━━ Data section

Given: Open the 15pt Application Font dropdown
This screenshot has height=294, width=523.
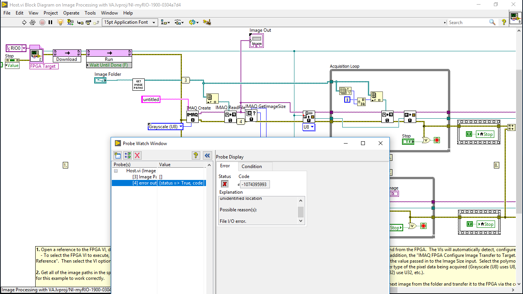Looking at the screenshot, I should pyautogui.click(x=130, y=23).
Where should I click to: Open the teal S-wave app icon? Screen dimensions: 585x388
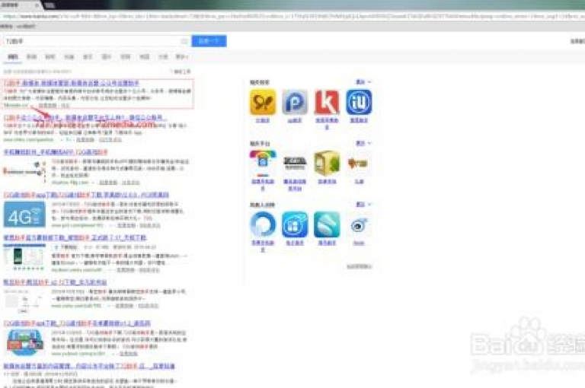327,224
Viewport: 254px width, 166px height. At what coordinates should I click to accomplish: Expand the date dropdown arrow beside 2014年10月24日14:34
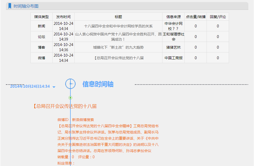(x=54, y=87)
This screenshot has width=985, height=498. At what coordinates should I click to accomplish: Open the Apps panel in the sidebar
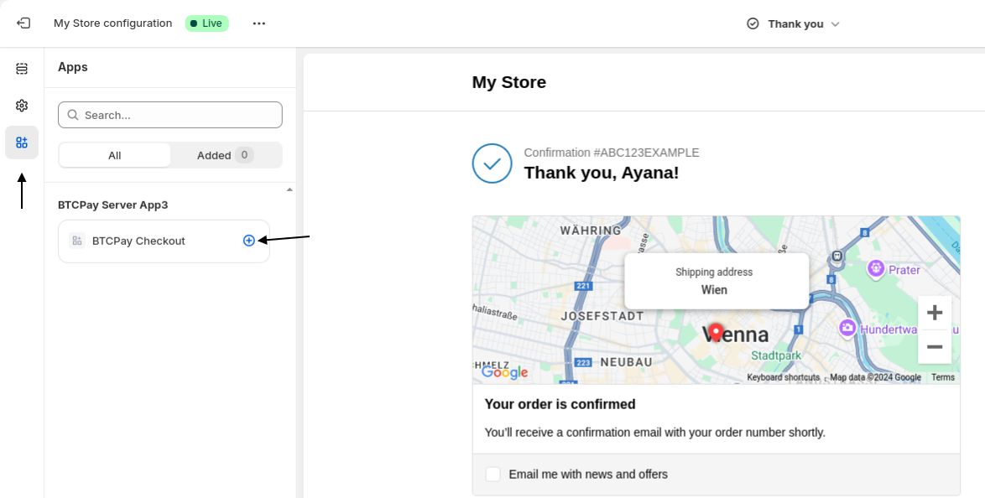click(22, 143)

━━━━

> **What to work on**: Each line above should be written out again unchanged; no images are to be carried over.

> **Task response**:
Given: Open the 15pt Application Font dropdown
This screenshot has height=294, width=523.
Looking at the screenshot, I should pyautogui.click(x=130, y=23).
Where should I click to: Open the teal S-wave app icon? Screen dimensions: 585x388
327,224
Viewport: 254px width, 166px height. At what coordinates should I click to accomplish: Expand the date dropdown arrow beside 2014年10月24日14:34
(x=54, y=87)
This screenshot has width=985, height=498. At what coordinates should I click to accomplish: Open the Apps panel in the sidebar
click(22, 143)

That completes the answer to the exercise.